A short (and belated) answer to a very old question. The warning is because some of the cells in the cross tabulation of the variables (for example, variables 1 and 2) have 0 values in the cells. This can lead to problems in estimation.
The polychoric (and tetrachoric) correlations are normal theory approximations of what would happen if bivariate normal (and continuous) data were converted into categorical (dichotomous for tetrachorics, polytomous for polychorics) data. The normal theory approximation assumes that all cells have some value. However, the correlations can be found with 0 cell values, but with a warning. The resulting correlations are correct, but unstable, in that if we add a small correction for continuity (i.e., add .1 or .5 to the 0 cells), the values change a great deal. This problem is discussed by Gunther and Hofler for the case of tetrachoric correlations where they compare solutions with and with the correction for continuity.
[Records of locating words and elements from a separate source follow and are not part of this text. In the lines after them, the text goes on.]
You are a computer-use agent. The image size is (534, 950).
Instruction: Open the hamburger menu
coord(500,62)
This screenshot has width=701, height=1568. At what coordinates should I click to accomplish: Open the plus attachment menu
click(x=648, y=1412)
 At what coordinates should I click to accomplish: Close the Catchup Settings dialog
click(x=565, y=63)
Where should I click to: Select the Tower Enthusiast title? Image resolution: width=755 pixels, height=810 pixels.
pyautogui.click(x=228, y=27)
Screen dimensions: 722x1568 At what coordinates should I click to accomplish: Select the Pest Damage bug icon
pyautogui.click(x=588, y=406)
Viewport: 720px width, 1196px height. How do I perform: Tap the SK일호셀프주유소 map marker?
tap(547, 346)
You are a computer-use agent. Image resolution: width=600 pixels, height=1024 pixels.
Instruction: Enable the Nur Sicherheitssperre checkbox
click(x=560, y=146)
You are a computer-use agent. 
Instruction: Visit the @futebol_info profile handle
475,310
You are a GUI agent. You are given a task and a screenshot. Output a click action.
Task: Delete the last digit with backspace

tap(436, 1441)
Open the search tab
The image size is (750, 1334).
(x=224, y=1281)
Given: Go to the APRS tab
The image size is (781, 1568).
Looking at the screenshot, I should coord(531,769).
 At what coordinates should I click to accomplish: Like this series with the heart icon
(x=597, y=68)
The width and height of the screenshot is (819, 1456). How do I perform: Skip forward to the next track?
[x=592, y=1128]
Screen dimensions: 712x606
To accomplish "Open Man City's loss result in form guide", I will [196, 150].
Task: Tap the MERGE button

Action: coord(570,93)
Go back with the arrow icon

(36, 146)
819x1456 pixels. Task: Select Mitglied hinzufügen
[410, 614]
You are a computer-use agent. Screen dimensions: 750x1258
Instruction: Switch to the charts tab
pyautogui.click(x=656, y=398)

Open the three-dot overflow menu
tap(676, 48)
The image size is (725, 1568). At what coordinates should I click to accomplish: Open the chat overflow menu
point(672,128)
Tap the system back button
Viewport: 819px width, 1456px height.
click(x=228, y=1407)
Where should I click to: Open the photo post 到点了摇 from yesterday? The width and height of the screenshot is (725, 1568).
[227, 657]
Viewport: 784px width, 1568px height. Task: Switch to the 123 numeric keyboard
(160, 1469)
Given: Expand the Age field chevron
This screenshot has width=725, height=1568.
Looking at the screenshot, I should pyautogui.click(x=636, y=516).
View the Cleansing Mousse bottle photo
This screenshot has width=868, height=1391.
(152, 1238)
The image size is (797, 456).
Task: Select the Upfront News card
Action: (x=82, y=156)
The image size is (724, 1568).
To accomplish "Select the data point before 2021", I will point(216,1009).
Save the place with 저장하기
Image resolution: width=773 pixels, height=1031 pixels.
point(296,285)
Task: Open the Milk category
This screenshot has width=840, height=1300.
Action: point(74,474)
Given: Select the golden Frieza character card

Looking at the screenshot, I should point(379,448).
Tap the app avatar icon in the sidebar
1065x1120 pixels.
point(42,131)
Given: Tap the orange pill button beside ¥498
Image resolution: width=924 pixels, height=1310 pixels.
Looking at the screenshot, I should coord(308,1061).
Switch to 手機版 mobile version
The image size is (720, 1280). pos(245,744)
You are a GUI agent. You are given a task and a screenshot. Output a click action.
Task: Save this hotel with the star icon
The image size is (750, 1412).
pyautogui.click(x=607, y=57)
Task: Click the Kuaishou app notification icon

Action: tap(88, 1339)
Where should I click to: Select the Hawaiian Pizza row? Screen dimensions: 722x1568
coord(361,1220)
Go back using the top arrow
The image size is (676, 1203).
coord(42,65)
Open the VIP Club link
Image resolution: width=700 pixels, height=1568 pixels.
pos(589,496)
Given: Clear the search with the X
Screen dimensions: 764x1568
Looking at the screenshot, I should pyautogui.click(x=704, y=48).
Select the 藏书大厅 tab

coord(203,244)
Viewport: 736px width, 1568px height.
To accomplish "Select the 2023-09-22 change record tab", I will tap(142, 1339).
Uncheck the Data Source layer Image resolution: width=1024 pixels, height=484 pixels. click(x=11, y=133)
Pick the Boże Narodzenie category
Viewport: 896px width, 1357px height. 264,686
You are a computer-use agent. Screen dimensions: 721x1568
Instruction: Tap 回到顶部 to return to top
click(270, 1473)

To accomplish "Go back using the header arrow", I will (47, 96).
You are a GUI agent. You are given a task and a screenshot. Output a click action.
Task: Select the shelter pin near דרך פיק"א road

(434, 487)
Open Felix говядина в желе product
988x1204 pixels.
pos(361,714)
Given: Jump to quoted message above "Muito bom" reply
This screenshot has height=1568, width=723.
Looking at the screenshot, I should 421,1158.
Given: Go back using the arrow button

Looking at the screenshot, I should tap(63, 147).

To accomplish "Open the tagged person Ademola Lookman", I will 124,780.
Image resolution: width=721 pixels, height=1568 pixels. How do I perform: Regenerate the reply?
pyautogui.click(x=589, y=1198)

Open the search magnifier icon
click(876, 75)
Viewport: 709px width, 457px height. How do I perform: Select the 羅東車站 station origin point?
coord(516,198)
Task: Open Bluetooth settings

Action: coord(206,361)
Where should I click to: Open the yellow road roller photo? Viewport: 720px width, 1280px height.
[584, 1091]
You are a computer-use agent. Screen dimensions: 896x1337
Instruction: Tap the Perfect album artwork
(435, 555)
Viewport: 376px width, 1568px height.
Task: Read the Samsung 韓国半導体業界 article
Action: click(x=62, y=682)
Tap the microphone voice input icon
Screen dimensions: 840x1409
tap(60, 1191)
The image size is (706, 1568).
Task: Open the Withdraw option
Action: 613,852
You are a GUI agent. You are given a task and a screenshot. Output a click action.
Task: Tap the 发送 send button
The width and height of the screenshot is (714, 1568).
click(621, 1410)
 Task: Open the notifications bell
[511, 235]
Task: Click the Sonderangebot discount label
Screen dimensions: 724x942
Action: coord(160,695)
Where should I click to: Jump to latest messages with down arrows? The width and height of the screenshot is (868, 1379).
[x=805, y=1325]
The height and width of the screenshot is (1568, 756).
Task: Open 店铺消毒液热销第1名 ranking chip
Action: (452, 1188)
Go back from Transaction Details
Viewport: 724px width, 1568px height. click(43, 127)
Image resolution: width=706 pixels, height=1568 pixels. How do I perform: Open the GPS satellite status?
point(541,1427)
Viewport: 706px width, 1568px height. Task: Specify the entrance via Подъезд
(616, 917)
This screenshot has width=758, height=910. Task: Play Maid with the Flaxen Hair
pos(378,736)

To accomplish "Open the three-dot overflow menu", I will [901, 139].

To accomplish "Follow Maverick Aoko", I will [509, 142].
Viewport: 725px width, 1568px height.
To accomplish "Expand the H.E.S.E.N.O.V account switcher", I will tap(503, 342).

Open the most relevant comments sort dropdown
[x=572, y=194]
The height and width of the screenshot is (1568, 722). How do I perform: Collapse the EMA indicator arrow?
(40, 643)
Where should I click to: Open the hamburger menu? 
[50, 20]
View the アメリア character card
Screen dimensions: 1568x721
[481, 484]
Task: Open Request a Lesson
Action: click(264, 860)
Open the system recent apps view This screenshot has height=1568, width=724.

(See the article by A. Gunther and M. Hofler. Different results on tetrachorical correlations in mplus and stata-stata announces modified procedure. Int J Methods Psychiatr Res, 15(3):157-66, 2006. for a discussion of this problem with tetrachoric correlations.)
Using the polychoric function in the psych package, we find the same answer as the hetcor function from polycor if we do not apply the correction for continuity, but somewhat different values if we do correct for continuity. I recommend the correction.
See the help function for polychoric in psych for a longer discussion of this problem.